# [INSTRUCTIONS FOR THE TASK]
Locate every line in the listing below that contains the string "with" and copy each one. Case counts, so match uppercase and lowercase letters exactly.

┄┄┄┄┄┄┄┄┄┄┄┄┄┄┄┄┄┄┄┄

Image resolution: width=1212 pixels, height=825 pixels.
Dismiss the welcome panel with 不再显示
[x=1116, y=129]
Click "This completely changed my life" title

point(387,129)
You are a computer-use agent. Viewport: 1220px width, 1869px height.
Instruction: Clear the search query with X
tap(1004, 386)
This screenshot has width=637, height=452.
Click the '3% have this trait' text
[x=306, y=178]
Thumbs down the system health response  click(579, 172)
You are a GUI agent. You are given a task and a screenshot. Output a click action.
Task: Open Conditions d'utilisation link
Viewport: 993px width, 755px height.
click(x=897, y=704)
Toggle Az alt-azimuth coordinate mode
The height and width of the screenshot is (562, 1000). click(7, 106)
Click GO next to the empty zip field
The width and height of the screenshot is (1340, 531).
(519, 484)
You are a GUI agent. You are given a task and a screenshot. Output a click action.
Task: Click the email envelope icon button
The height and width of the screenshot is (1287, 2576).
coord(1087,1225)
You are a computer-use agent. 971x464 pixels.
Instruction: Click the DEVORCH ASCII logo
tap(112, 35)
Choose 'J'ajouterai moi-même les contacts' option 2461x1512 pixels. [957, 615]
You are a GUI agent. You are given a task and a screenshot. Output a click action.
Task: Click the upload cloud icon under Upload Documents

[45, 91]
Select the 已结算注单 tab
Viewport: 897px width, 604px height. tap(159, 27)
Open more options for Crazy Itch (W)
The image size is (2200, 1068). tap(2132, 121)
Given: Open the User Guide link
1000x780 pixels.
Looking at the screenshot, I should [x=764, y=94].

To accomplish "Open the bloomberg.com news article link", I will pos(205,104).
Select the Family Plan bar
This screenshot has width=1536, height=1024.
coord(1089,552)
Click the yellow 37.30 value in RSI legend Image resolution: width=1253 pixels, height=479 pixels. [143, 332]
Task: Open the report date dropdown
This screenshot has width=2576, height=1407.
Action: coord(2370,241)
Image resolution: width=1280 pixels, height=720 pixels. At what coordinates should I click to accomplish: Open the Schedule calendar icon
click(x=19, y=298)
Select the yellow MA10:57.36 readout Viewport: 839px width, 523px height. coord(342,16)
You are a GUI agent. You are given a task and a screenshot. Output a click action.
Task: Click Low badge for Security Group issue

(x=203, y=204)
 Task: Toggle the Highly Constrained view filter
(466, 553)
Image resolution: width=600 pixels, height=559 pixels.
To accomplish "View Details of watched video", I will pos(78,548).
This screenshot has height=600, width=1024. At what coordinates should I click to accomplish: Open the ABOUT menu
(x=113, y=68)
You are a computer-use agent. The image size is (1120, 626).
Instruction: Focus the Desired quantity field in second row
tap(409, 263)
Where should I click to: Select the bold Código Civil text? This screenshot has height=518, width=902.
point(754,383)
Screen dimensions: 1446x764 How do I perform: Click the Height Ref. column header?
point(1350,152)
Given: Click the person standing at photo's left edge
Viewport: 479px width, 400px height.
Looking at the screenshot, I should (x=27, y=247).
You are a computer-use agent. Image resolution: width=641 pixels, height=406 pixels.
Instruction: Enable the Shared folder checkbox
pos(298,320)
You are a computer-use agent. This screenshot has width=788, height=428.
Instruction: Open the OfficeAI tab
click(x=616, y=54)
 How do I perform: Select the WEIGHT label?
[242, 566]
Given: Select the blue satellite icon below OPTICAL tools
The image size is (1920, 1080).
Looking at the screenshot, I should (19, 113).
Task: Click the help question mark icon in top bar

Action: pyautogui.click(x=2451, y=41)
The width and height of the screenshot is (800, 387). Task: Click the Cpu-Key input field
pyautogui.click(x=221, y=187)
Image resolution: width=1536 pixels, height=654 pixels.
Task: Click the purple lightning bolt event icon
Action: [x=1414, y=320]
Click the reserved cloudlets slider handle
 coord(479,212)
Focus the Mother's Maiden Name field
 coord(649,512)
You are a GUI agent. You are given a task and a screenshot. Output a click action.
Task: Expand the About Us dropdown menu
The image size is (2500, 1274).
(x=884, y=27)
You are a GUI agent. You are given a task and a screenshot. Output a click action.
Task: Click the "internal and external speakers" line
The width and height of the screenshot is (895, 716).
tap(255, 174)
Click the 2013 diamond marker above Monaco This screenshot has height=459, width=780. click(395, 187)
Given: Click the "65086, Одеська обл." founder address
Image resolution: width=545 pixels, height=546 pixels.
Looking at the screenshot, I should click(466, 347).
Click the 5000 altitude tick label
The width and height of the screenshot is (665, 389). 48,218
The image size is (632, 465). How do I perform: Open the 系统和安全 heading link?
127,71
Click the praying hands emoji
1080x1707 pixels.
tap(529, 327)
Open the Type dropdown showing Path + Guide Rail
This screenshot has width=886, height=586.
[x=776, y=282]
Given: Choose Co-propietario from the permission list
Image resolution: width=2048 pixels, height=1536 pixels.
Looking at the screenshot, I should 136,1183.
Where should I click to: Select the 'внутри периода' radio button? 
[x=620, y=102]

┄┄┄┄┄┄┄┄┄┄┄┄┄┄┄┄┄┄┄┄

# [RESPONSE TO THIS EXERCISE]
Dismiss the welcome panel with 不再显示
Instruction: Clear the search query with X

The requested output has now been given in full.